Exercise instructions: Reproduce, unaltered, the line with "1475x812 pixels." along with every line that follows it in the records, up to the last.

(Source data)
■ ■ ■ ■ ■

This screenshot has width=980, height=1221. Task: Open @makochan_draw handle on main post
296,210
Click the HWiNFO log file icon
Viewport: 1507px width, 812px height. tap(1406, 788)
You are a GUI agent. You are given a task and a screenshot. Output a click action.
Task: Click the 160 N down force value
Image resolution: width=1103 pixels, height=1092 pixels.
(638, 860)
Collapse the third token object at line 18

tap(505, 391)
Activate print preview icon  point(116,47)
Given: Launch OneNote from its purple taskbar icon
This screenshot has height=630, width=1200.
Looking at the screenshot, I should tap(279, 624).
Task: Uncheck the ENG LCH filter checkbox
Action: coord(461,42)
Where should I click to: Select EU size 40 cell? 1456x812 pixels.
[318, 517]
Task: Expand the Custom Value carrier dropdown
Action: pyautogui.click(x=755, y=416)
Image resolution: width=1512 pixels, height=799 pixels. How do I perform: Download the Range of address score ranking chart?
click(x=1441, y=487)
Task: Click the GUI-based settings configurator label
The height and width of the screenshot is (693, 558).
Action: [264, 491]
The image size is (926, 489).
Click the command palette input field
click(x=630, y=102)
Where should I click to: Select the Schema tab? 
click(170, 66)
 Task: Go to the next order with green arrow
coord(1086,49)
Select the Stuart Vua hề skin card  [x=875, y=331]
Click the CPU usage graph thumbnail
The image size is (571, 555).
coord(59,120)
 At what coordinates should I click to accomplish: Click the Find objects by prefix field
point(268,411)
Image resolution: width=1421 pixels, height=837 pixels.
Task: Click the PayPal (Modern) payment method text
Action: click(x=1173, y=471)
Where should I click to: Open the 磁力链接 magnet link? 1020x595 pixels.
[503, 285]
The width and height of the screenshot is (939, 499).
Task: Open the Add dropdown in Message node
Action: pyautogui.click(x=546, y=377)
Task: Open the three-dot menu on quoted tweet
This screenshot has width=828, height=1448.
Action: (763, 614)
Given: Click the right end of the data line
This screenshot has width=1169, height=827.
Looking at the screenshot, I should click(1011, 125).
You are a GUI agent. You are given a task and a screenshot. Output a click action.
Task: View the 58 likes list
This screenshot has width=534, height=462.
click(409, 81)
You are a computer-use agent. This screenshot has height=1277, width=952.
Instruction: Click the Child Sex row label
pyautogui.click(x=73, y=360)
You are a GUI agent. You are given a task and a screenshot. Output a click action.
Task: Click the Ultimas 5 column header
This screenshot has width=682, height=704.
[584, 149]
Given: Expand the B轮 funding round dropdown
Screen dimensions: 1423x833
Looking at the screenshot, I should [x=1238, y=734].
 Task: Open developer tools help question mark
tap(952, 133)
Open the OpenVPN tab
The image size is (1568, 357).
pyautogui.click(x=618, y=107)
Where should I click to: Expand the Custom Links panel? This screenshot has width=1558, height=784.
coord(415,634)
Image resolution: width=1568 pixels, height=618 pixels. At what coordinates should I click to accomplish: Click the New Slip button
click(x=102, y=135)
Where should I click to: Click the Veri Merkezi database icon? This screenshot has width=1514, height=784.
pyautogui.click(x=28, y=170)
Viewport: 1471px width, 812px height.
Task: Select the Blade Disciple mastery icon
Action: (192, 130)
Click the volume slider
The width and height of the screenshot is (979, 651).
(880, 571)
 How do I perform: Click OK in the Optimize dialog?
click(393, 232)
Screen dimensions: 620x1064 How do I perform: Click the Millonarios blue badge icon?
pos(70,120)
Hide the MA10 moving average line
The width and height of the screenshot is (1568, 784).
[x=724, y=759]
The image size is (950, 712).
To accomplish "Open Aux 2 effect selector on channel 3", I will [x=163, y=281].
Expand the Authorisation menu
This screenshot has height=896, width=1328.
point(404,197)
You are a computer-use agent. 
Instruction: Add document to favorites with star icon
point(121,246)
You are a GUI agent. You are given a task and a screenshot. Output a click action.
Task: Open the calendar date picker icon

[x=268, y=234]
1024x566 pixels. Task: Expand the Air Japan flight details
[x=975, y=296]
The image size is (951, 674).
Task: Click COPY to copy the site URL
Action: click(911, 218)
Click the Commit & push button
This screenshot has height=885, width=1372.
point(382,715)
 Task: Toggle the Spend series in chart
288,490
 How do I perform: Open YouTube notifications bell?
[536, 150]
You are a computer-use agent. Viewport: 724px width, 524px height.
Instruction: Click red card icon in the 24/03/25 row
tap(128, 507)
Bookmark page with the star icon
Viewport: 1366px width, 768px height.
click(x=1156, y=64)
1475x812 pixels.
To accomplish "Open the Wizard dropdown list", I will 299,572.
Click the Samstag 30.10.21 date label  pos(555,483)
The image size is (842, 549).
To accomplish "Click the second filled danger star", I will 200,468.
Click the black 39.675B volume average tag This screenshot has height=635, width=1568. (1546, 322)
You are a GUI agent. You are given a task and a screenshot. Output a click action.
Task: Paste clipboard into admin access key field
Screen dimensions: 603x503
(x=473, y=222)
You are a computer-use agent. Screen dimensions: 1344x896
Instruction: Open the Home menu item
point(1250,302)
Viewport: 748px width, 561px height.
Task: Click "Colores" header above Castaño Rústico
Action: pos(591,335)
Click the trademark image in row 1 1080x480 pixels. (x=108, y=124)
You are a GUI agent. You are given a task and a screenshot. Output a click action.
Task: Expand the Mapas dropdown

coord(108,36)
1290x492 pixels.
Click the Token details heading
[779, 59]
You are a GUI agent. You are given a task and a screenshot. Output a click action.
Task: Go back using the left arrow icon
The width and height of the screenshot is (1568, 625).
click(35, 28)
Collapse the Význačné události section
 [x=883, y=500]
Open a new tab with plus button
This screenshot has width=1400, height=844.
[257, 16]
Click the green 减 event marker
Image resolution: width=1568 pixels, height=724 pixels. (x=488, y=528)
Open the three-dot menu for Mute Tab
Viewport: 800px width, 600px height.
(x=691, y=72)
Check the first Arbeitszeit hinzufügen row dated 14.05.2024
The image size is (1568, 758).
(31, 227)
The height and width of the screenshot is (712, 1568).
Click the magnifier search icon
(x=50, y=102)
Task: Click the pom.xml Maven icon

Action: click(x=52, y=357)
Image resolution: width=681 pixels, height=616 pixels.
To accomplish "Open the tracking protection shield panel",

■ ■ ■ ■ ■

Written answer:
1475x812 pixels.
To accomplish "Open the Wizard dropdown list", I will 299,572.
Click the Samstag 30.10.21 date label  pos(555,483)
The image size is (842, 549).
To accomplish "Click the second filled danger star", I will 200,468.
Click the black 39.675B volume average tag This screenshot has height=635, width=1568. (1546, 322)
You are a GUI agent. You are given a task and a screenshot. Output a click action.
Task: Paste clipboard into admin access key field
Screen dimensions: 603x503
(x=473, y=222)
You are a computer-use agent. Screen dimensions: 1344x896
Instruction: Open the Home menu item
point(1250,302)
Viewport: 748px width, 561px height.
Task: Click "Colores" header above Castaño Rústico
Action: pos(591,335)
Click the trademark image in row 1 1080x480 pixels. (x=108, y=124)
You are a GUI agent. You are given a task and a screenshot. Output a click action.
Task: Expand the Mapas dropdown

coord(108,36)
1290x492 pixels.
Click the Token details heading
[779, 59]
You are a GUI agent. You are given a task and a screenshot. Output a click action.
Task: Go back using the left arrow icon
The width and height of the screenshot is (1568, 625).
click(35, 28)
Collapse the Význačné události section
 [x=883, y=500]
Open a new tab with plus button
This screenshot has width=1400, height=844.
[257, 16]
Click the green 减 event marker
Image resolution: width=1568 pixels, height=724 pixels. (x=488, y=528)
Open the three-dot menu for Mute Tab
Viewport: 800px width, 600px height.
(x=691, y=72)
Check the first Arbeitszeit hinzufügen row dated 14.05.2024
The image size is (1568, 758).
(31, 227)
The height and width of the screenshot is (712, 1568).
Click the magnifier search icon
(x=50, y=102)
Task: Click the pom.xml Maven icon

Action: click(x=52, y=357)
Image resolution: width=681 pixels, height=616 pixels.
To accomplish "Open the tracking protection shield panel",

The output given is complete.